45th Mayor of Bato, Camarines Sur
- In office June 30, 2022 – June 30, 2025
- Vice Mayor: Hon. Victorio S. Ramos
- Preceded by: Hon. Frank B. Bernaldez
- Succeeded by: Hon. Enric L. Dancalan

Vice Mayor of Bato, Camarines Sur
- In office June 30, 2019 – June 30, 2022
- Mayor: Hon. Frank B. Bernaldez
- Preceded by: Hon. Victorio S. Ramos
- Succeeded by: Hon. Victorio S. Ramos

Personal details
- Spouse: Irene Talagtag Zorilla
- Children: Kin Iroz T. Zorilla; King Iroz T. Zorilla; Kien Iroz T. Zorilla; Kitz Iroz T. Zorilla;
- Parents: Domingo Zorilla, Sr.; Josephine T. Landagan;
- Alma mater: Bicol University

= Jun Jun Zorilla =

Filipino politician

Domingo "Jun Jun" Landagan Zorilla Jr. (born June 4, 1980) is a Filipino politician who previously served as Mayor of Bato, Camarines Sur from June 30, 2022, until June 30, 2025. He previously served as Vice-Mayor from June 30, 2019, until June 30, 2022.

== Personal life ==
Jun Jun Zorilla is a graduate of Bachelor of Arts in political science from Bicol University. Jun Jun Zorilla is married to Irene Talagtag. They have four children: Kin Iroz, King Iroz, Kien Iroz, and Kitz Iroz.

== Political career ==

=== As municipal mayor ===
From 2019 to 2022, Zorilla served as the Vice Mayor of Bato, under Mayor Frank B. Bernaldez. In the 2022 local elections, Zorilla was elected as Municipal Mayor in the 2022 local elections, running under the Nationalist People's Coalition (NPC) slate.

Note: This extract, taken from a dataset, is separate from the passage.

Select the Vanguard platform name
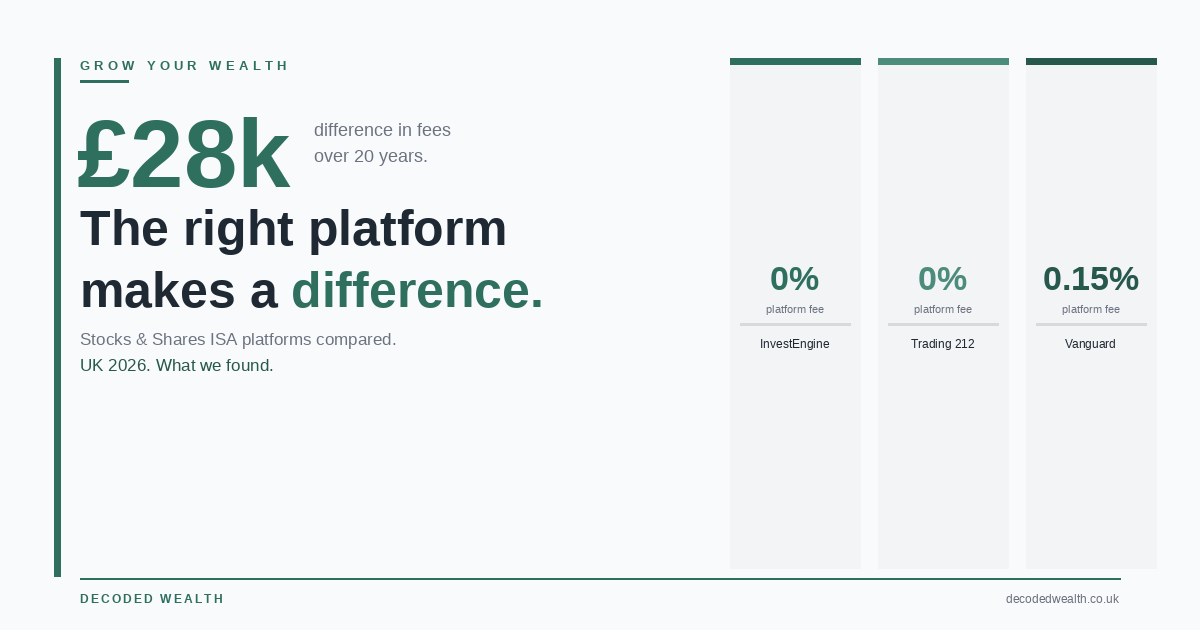The height and width of the screenshot is (630, 1200). (1090, 344)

During his term, Zorilla has promoted social and technical-vocational initiatives aimed at economic upliftment. In March 2024, he joined TESDA CASIFMAS in awarding certification to 284 beneficiaries who completed various skills trainings, helping them pursue employment opportunities or entrepreneurial ventures.

==== May 2023 ====
In May 2023, Mayor Domingo L. Zorilla Jr. was issued a 60-day preventive suspension by Governor Luigi Villafuerte, based on the recommendation of the Sangguniang Panlalawigan in connection with Administrative Case No. 005-2023. The case alleged grave misconduct and acts prejudicial to the public service involving the leasing of a municipal building.

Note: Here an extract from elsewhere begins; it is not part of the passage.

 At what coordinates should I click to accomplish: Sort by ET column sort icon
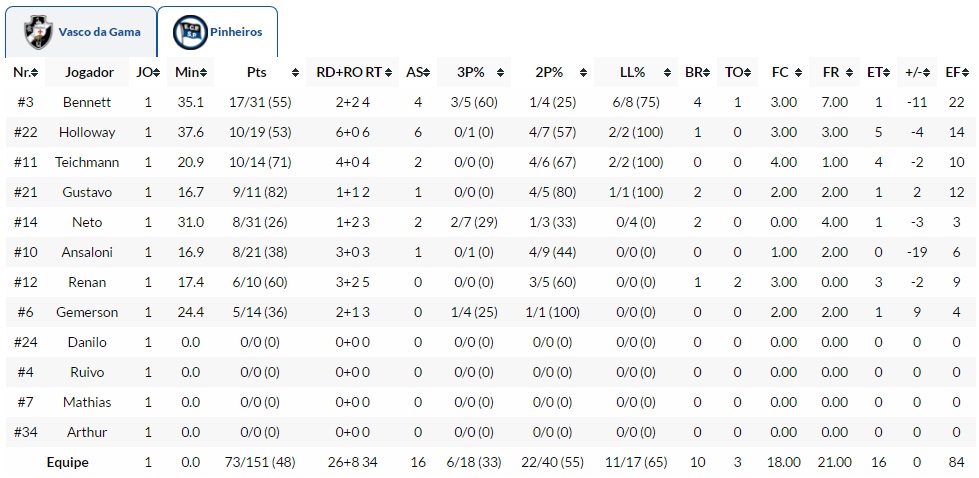point(886,73)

After the suspension ended on July 7, Zorilla attempted to return to office on July 10 but found the municipal hall locked. He forcibly removed the padlock himself but was unable to resume work. A new six-month suspension order was served, which his legal team contested as not yet final and executory, pending appeal.